[Study text — start]
Kanye West for President in 2020

In case you’ve been living under a rock (and hey, with the recent state of affairs, that actually sounds like a half-decent idea), I’m astounded and amazed that Kanye West, rapper extraordinaire and social “activist”, has announced that he will be running for President of the United States of America in 2020. If elected, he would be;

(1) chief of state
(2) chief executive
(3) chief administrator
(4) chief diplomat
(5) commander in chief
(6) chief legislator
(7) party chief, and
(8) chief citizen

Can you picture Kanye West sitting alongside Ban-Ki Moon, John Key, David Cameron, Benjamin Netanyahu, and other Heads of State?

But of course, this is democracy at work, and that’s fantastic. Anyone (eligible) can stand for President, and he’s simply exercising this right. However, this right is all but ignored by most citizens, because of one simple thing: it’s usually only used by old rich white men, with the notable exceptions of Barack Obama and Hillary Clinton. There are quite a few groups disproportionately represented in the American legislature, namely black people, women, and LGBT. Intricacies of representation are not what I’m here to discuss, however.
[Study text — finish]
[Material provided — start]
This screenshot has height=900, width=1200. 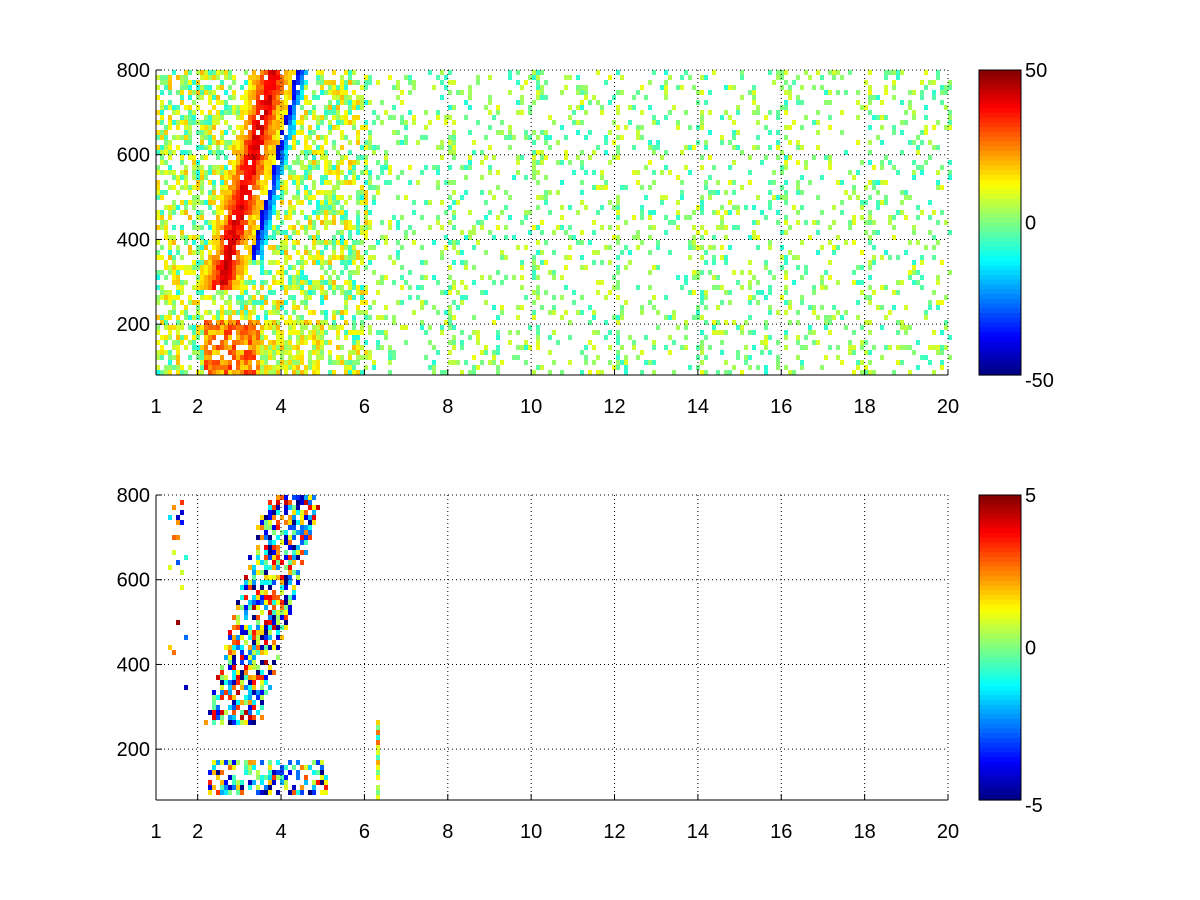 What do you see at coordinates (134, 750) in the screenshot?
I see `y-tick-label: 200` at bounding box center [134, 750].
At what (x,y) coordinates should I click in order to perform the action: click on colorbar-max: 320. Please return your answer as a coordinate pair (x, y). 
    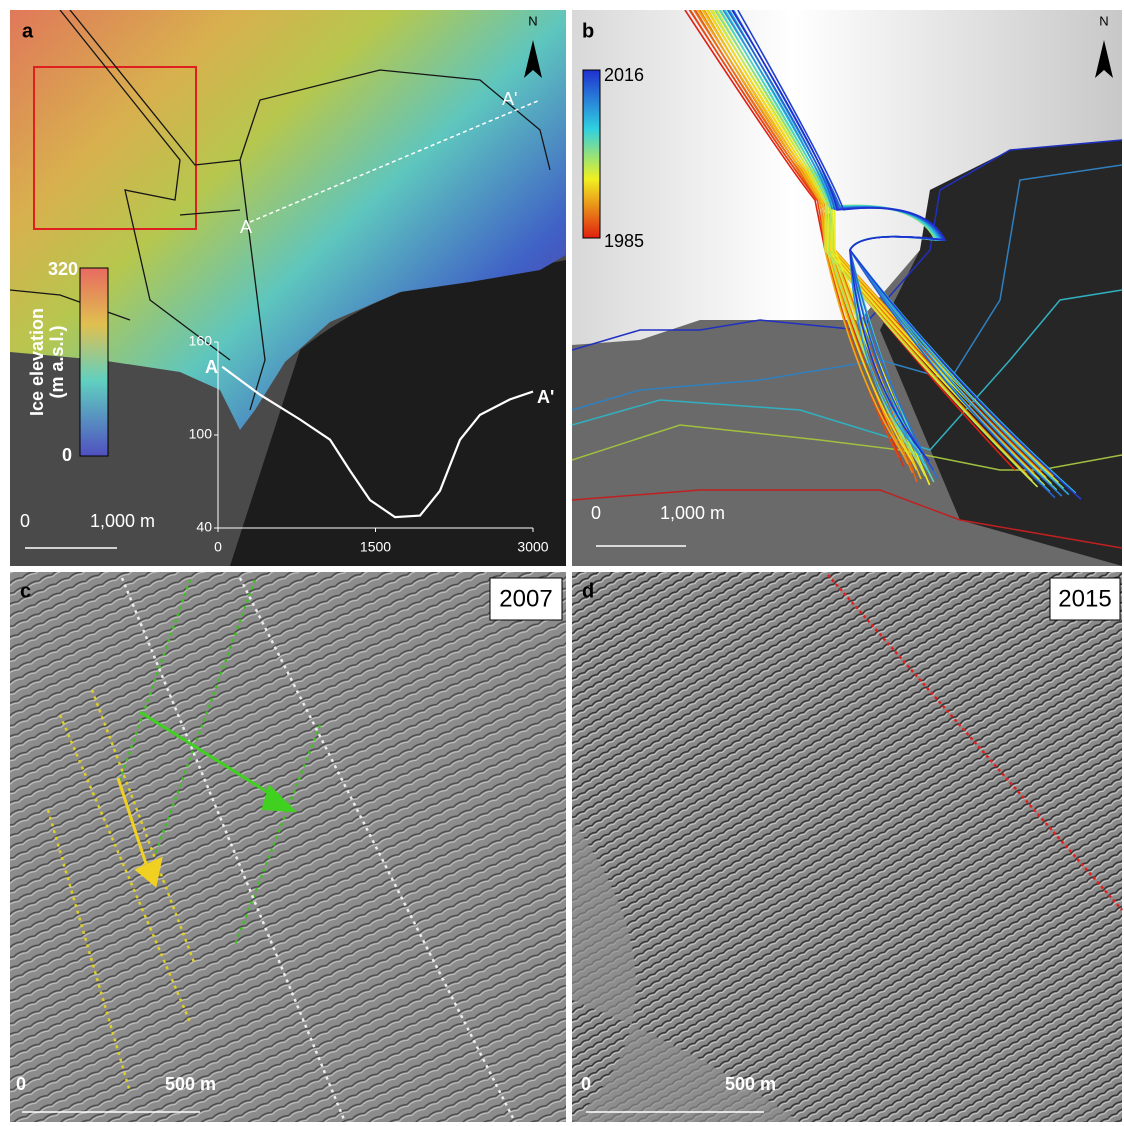
    Looking at the image, I should click on (63, 269).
[Material provided — finish]
Activities:
1. In the piece about Kanye West running for President, why does the writer say most citizens all but ignore the right to stand for President? Answer in one to three sentences.
2. Write the next part of the piece on Kanye West's 2020 presidential bid, starting after its final sentence.

Results by task:
1. The writer says the right to stand for President is all but ignored because it is usually only used by old rich white men. Barack Obama and Hillary Clinton are named as the notable exceptions.

2.
This is mostly a piece ridiculing Kanye for this. His social policies would likely, aside from the obvious (social progress such as LGBT rights), be legalisation of marijuana, improving musicians royalty rights, and the like.

I’m not knocking him; it’s simply democracy at play. Whether or not he’ll actually succeed to be POTUS is another matter. But hey, if he is, we’ll have First Lady Kim Kardashian West, and that’s not that bad.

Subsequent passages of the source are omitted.